What you will do. The answer must consist of every line from the entries that holds the word "computer".

Source material.

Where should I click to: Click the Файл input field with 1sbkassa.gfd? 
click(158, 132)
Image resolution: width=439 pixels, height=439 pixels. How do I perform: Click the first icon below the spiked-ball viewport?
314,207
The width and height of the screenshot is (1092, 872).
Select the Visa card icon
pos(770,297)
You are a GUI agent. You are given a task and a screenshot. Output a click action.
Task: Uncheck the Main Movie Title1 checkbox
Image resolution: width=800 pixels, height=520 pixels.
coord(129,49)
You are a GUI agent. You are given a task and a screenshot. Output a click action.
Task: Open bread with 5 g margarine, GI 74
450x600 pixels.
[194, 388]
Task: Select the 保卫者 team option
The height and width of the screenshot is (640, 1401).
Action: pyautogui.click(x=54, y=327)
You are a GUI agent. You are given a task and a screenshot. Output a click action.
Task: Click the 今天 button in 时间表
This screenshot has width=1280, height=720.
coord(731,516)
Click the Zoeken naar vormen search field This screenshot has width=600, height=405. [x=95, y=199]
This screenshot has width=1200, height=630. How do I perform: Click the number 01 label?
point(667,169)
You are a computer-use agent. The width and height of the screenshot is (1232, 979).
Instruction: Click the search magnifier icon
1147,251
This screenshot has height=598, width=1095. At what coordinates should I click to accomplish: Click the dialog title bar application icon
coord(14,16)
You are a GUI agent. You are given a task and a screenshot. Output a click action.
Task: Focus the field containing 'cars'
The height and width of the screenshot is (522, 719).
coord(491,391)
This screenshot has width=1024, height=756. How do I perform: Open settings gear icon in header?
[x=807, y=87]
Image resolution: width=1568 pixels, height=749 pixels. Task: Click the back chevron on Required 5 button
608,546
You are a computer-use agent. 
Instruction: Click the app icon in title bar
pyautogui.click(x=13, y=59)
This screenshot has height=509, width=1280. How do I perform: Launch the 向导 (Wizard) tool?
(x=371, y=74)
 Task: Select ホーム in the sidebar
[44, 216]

Solution.
You are a computer-use agent. The width and height of the screenshot is (1232, 979).
You are a computer-use agent. 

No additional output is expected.